А Макар, уверенный в поддержке друзей, с прежним наглым простодушием поправил доктора:

— Мне мутить нечего. Вы сами народ мутите. Харчей не даёте? Не даёте. Воды лишаете? Лишаете. А гробы для чего? Для мертвецов. Аль не правда, господин доктор?

Я видел, что доктору было трудно спорить с Макаром, и лицо его опечалилось, как у смертельно изнурённого человека.

— Хлопочу, хлопочу, ребята… — вздохнул он. — Требую. Но что я могу сделать с Астраханью, ежели я сам подчинённый, а здесь надрываюсь по целым суткам?

Макар совсем добил его:

— Оно, конечно… морить здоровых людей — дело не шуточное.

Лицо и шея доктора налились кровью.

— Ну, ты — отпетый прохвост. Настоящий разбойник.

— Нет, господин, мы тачки возим, с рыбой дело имеем. Это у вас тут душегубством занимаются.

Наташа с ожесточённым лицом решительно подошла к Макару и набросилась на него:

— Ты чего это, Макар, разоряешься? Нечего дурака валять! Ишь, шайкой напали, как галахи! Ты лучше иди людей спасать. Большой, дубина, а трус.
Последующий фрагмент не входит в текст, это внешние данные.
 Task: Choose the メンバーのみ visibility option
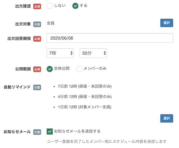(79, 69)
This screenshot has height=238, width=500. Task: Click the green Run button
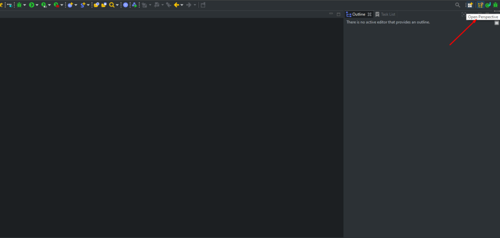tap(31, 5)
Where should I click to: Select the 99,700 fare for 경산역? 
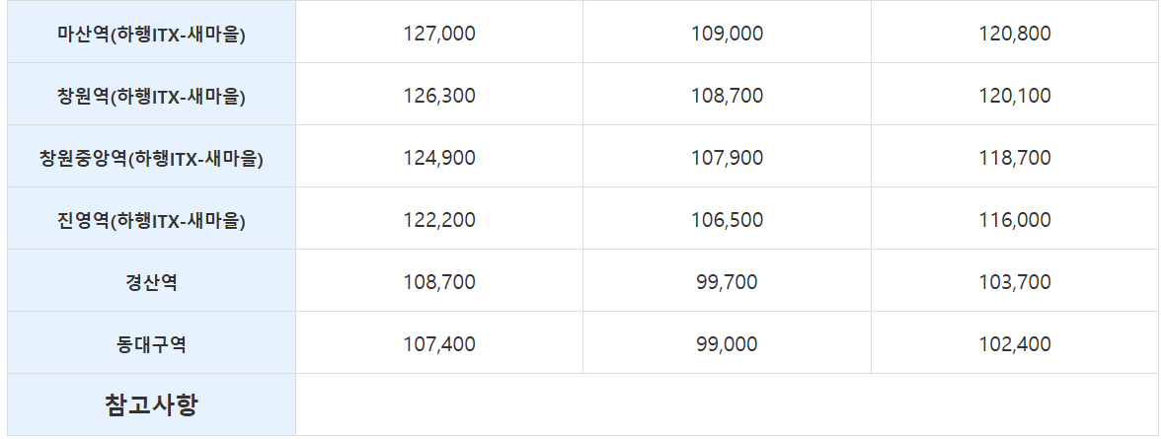[727, 282]
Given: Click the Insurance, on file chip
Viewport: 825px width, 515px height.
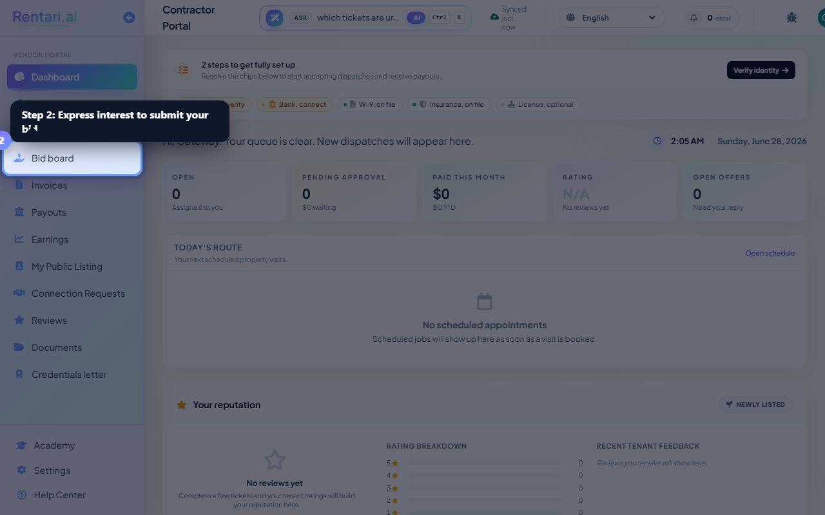Looking at the screenshot, I should tap(449, 104).
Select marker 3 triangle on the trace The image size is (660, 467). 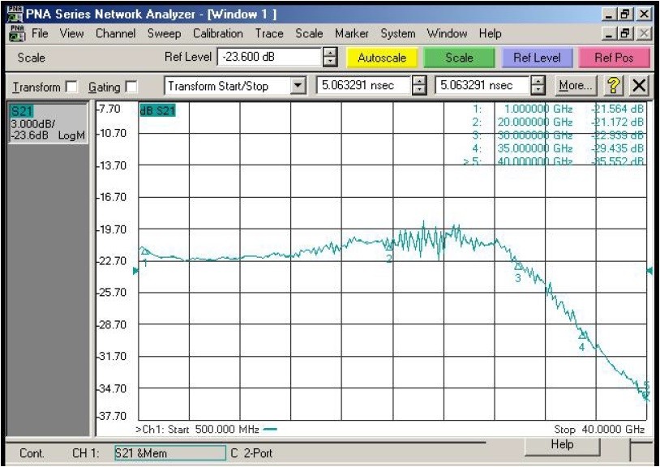(x=518, y=266)
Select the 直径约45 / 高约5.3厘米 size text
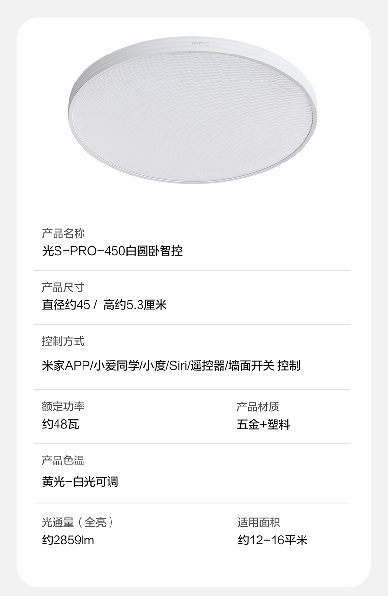Screen dimensions: 388x596 (x=104, y=305)
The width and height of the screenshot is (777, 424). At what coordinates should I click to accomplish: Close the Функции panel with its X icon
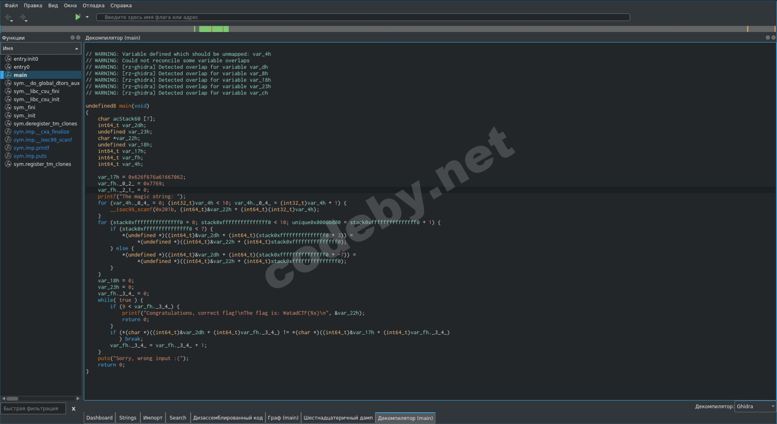[78, 37]
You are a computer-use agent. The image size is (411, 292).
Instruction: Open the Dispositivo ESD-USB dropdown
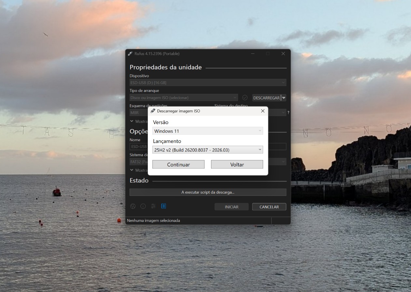[x=208, y=83]
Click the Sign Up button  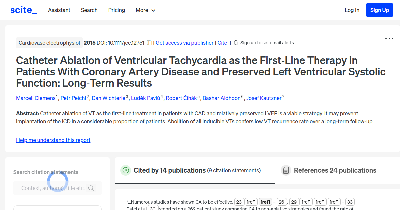tap(379, 10)
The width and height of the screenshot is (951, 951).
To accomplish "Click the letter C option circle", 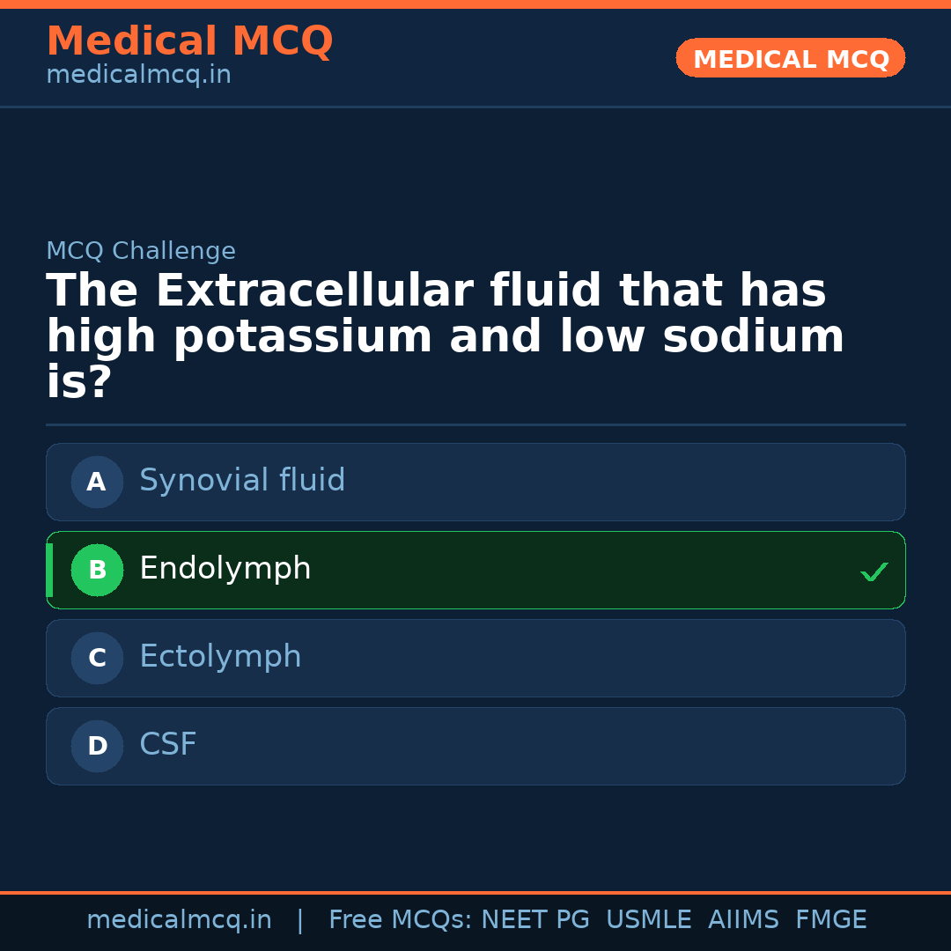I will tap(97, 658).

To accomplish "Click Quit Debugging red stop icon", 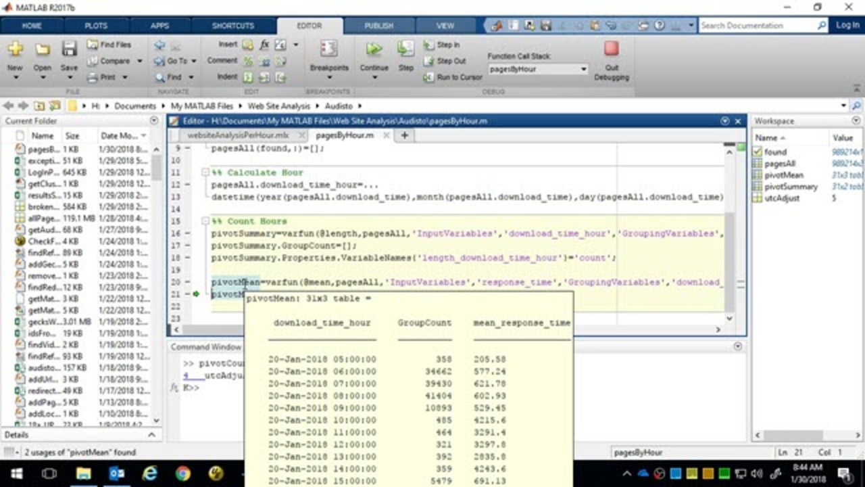I will [611, 49].
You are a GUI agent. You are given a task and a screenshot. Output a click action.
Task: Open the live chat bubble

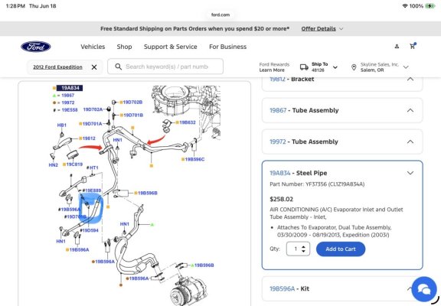pyautogui.click(x=424, y=289)
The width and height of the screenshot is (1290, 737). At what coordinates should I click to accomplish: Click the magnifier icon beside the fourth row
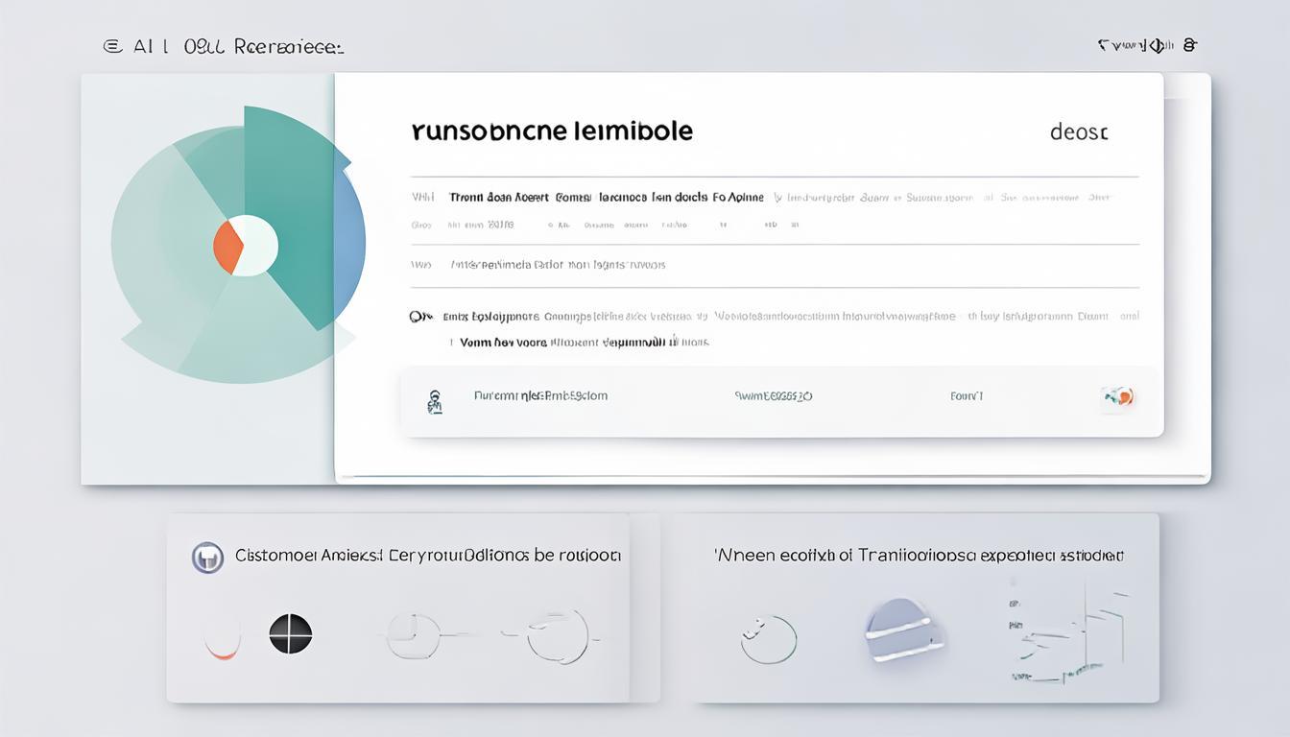(417, 316)
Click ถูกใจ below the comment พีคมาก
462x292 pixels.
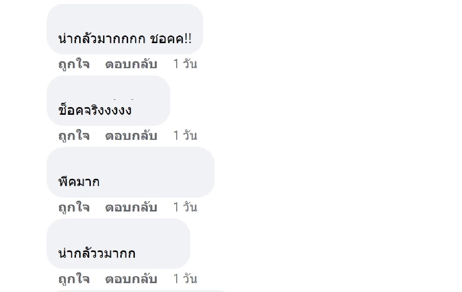coord(74,207)
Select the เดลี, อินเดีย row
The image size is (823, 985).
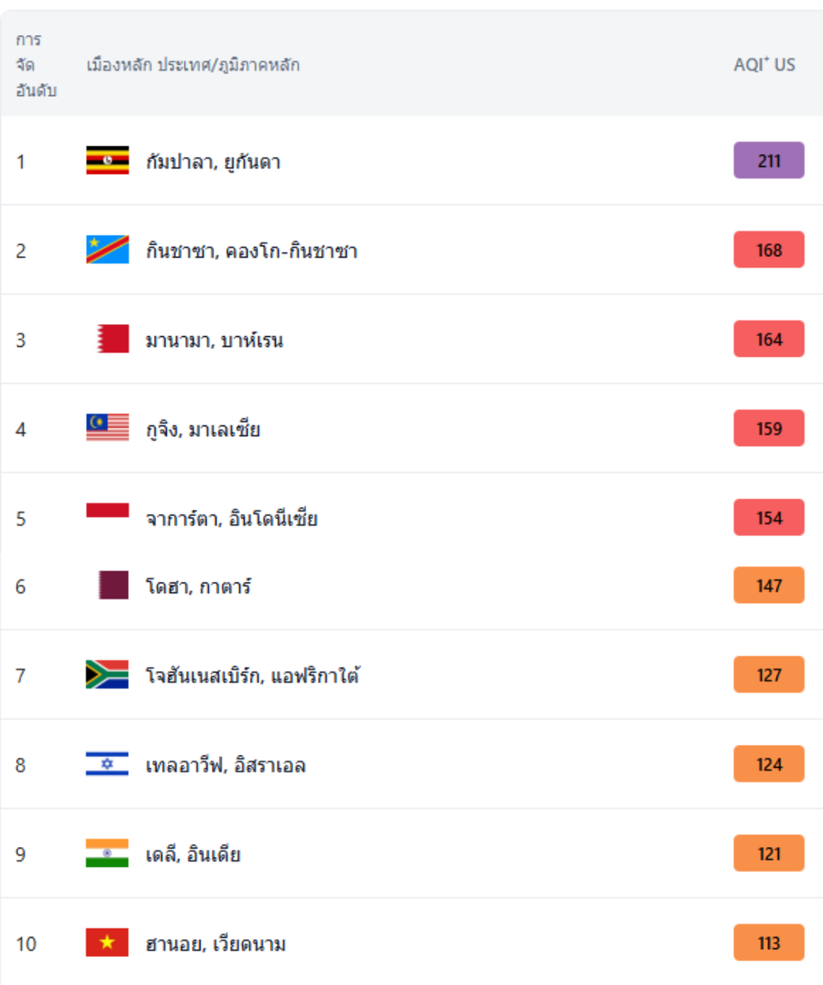(x=412, y=853)
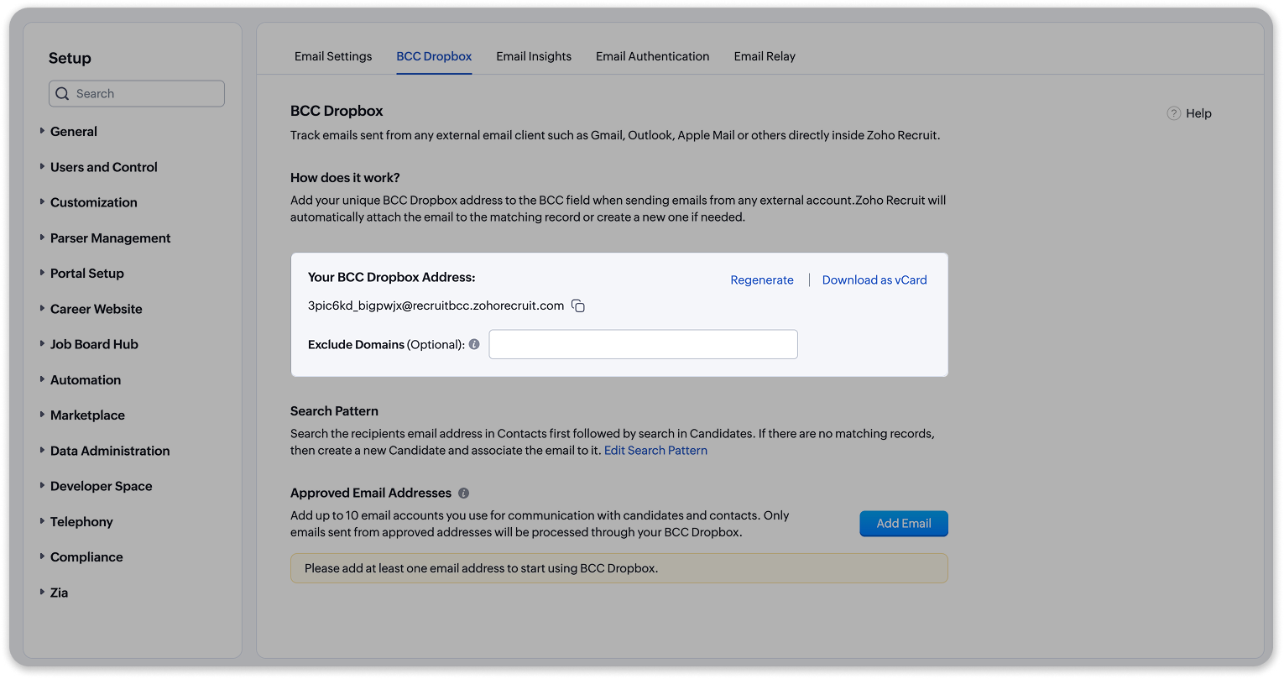This screenshot has height=679, width=1284.
Task: Click the Exclude Domains info icon
Action: click(x=474, y=344)
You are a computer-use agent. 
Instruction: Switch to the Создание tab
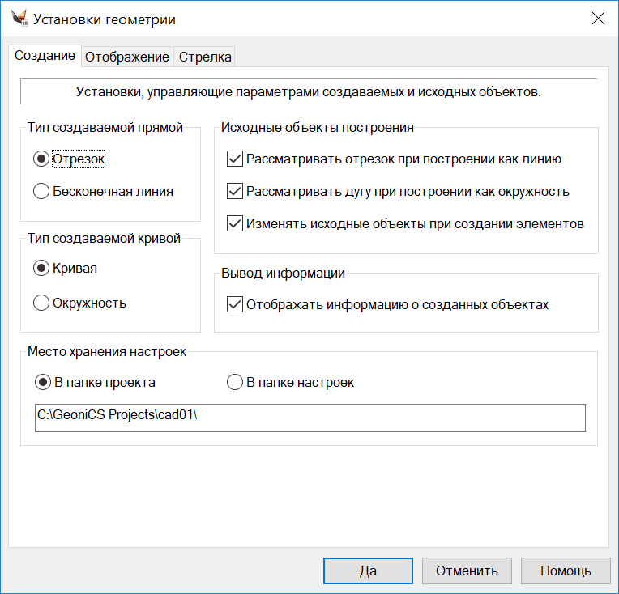(45, 56)
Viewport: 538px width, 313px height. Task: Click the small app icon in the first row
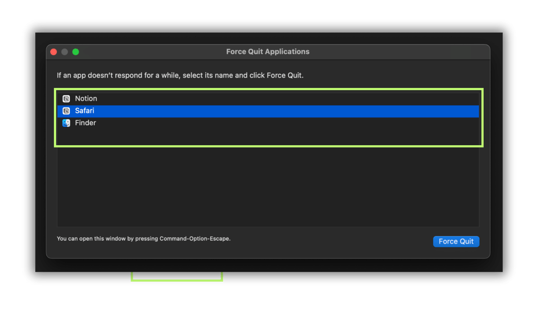click(66, 98)
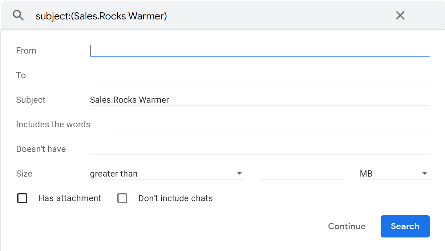Click the arrow next to MB
Image resolution: width=445 pixels, height=251 pixels.
point(425,173)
Мы вот с Марийкой без боязни идём, хоть и женщины, а вы все только, за свои бороды прячетесь. Собирайся, Марийка!

Доктор благодарно кивнул ей головой и пошутил:

— Не боитесь, что я вас уморю?

— А мы поглядим да руками пощупаем.

— Вот это — умный ответ.

Наташа с Марийкой — одна маленькая, другая могучая — взяли свои узлы, поцеловали мать и меня и пошли за доктором. Мать долго стояла и смотрела им вслед с болью и завистью в лице, но они не оглянулись.

Макар зло усмехался, о чём-то оживлённо говорил со своими дружками, угрожающе поглядывал в сторону доктора и вздёргивал головою. Потом рванулся вперёд, задрал картуз на затылок и браво пошёл на кормовую часть. С этой минуты я больше не видел его до самого отплытия.

Эти дни остались в памяти, как видения кошмарного сна, как то, чего не бывает в жизни.